Puberty: Onset of Sexual Awareness
Puberty is, technically, the time when secondary sexual characteristics appear. On an average, a child enters a period of accelerated growth just prior to pubescence. With puberty begins adolescence, the transitional phase between childhood and adulthood.
Spurt in height occurs around 11½ years. First menstrual period occurs between 11 and 14 years. The body fills out, breasts enlarge and hair grows under the armpits and on the pubis. A girl is now physiologically capable of conceiving a child.
Change of voice, increase in size of genitalia and growth of hair in the groin occur. These changes will be completed by 15 years for boys on an average. Physiologically, a boy is now capable of sexual intercourse and impregnating a girl.
In both sexes, the process of puberty begins when the hypothalamus, a part of the lower brain, stimulates the nearby pituitary gland by a chemical factor. The pituitary then starts producing two hormones involved in the sexual development of both males and females. These hormones, known as Follicle Stimulating Hormone (FSH) and Luteinising Hormone (LH) act on the male and female sex organs. The male sex organs produce testoterone and the female sex organs produce oestrogen and progesterone enabling the development of the reproductive system.

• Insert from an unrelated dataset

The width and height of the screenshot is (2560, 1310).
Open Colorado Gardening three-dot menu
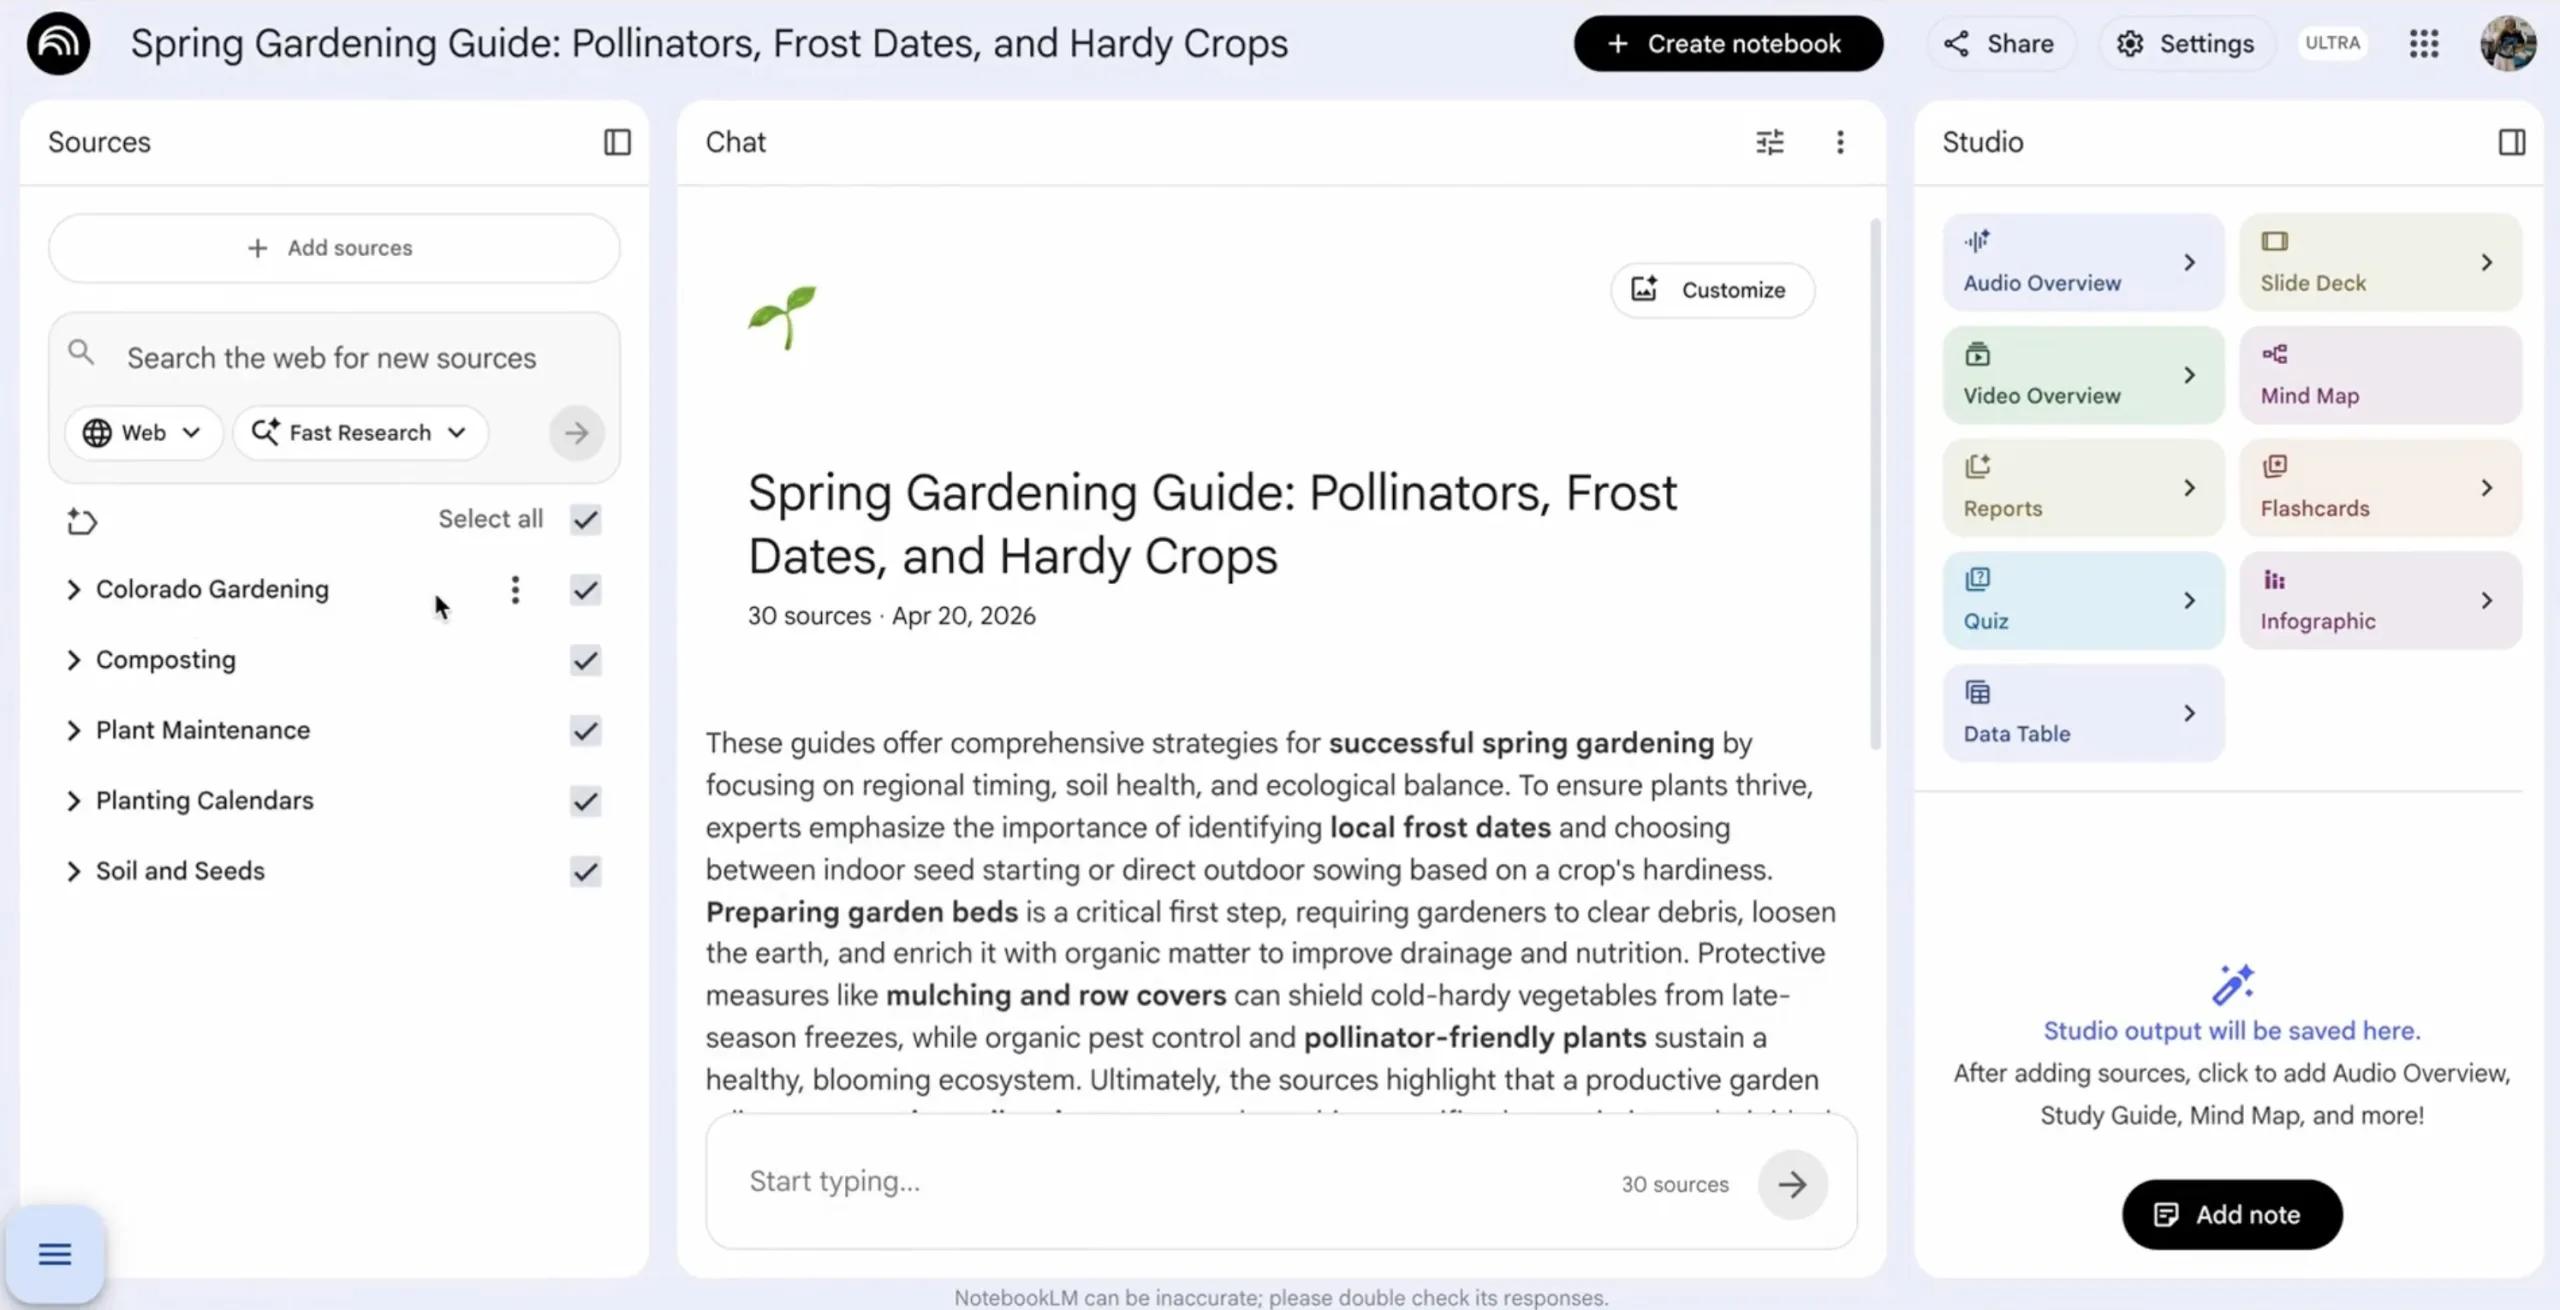point(515,590)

Puberty is often considered to be a stormy period because the child suddenly develops a sex drive and its horizons broaden. This generates anxiety and may provoke defensive behaviour, which may, in extreme cases, lead to delinquency. The more common reaction is conflict or defiance towards adult authority as with parents and teachers.
Day dreaming, as a means through which gratification of frustrated needs is achieved, increases during this period of life. It may be difficult to accept, but this is normal behaviour. It is imperative that there is some understanding on both sides. Teenagers must try to appreciate the difficulty which adults experience in understanding adolescents.

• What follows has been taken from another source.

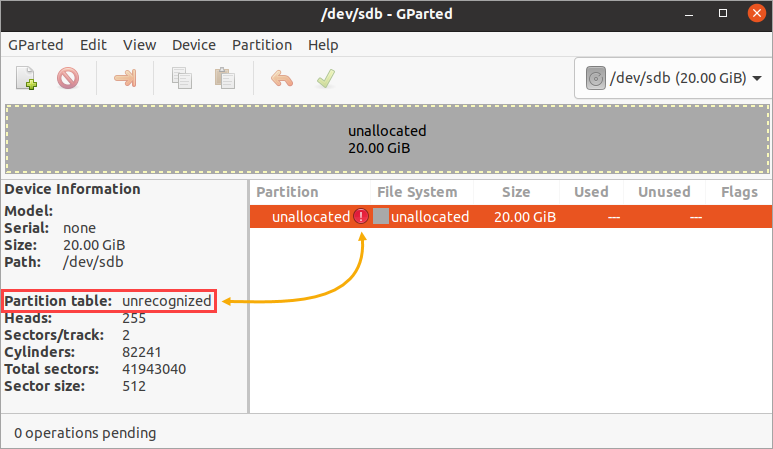773x449 pixels.
Task: Open the Edit menu
Action: pyautogui.click(x=93, y=45)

Because of the rapid changes inside the body and consequent emotional reaction, the adolescent has a natural inclination to withdraw from all problems and therefore, from others. This is the time when one's innate urge to seek human company can help greatly. The adolescent should make every effort to take part in the social activities of school or college, such as dramatics, sports, debates, social service, scouts etc.
During this period, there is a strong natural desire to read love stories and books that narrate sexual acts explicitly. Though there is no harm in reading such literature, to do so exclusively tends to make escapism attractive. It reduces the determination to face the daily problems and limits the mental horizons.